As Hodge writes, believers rely for acceptance with God “not on himself but on Christ, not on what he is or has done, but on what Christ is and has done for him.”⁷ This is why Jesus had to live.

His life was not merely preparation for the cross. His life was part of the saving work itself. The obedience rendered throughout his earthly ministry belongs to the righteousness that justifies God’s people.

Conclusion

The question with which we began now has an answer. Why did Jesus have to live? Because sinners need more than pardon. They need righteousness.

The Son entered history as the last Adam, the true Israel, and the obedient Son. He fulfilled every demand of God’s law and accomplished every task entrusted to him by the Father.

God does not merely forgive believers. He justifies them. He declares them righteous. Not because they possess righteousness in themselves, but because they are united to the One who is their righteousness.

Jesus did not merely die for his people. He lived for them.
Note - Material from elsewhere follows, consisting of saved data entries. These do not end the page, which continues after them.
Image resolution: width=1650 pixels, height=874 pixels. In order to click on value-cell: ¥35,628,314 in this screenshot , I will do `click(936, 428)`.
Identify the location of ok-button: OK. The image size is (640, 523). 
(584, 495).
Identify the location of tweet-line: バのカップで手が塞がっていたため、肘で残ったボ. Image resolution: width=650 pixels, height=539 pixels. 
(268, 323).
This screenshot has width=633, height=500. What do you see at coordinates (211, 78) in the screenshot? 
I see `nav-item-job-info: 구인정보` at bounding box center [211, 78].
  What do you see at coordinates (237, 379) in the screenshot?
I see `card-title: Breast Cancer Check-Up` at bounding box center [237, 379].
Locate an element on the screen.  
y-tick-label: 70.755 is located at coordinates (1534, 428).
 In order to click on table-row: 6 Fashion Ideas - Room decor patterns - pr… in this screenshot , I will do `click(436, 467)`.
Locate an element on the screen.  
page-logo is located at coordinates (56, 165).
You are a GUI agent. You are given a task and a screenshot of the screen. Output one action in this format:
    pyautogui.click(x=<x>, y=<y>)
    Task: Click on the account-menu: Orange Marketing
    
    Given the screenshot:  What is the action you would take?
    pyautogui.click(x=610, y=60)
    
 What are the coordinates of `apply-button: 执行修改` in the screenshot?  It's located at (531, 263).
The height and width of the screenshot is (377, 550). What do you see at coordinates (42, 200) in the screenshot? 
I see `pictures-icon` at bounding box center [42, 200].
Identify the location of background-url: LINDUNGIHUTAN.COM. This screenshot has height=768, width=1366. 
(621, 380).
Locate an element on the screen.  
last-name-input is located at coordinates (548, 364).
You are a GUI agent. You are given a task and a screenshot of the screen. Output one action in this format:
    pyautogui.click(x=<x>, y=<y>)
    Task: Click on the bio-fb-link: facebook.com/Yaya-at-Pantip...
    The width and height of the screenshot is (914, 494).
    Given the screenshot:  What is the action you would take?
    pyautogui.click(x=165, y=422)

And because he lived for them, God can forever declare them righteous in his sight.

Notes

  1. Charles Hodge, Systematic Theology, 3 vols. (Grand Rapids: Eerdmans, 1871–73), 3:141.
  2. Michael Horton, The Christian Faith: A Systematic Theology for Pilgrims on the Way (Grand Rapids: Zondervan, 2011), 491.
  3. John Calvin, Institutes of the Christian Religion, 2.16.5.
  4. Horton, Christian Faith, 492.
  5. Herman Bavinck, Our Reasonable Faith, trans. Henry Zylstra (Grand Rapids: Eerdmans, 1956), 336.
  6. Hodge, Systematic Theology, 3:144.
  7. Hodge, Systematic Theology, 3:142.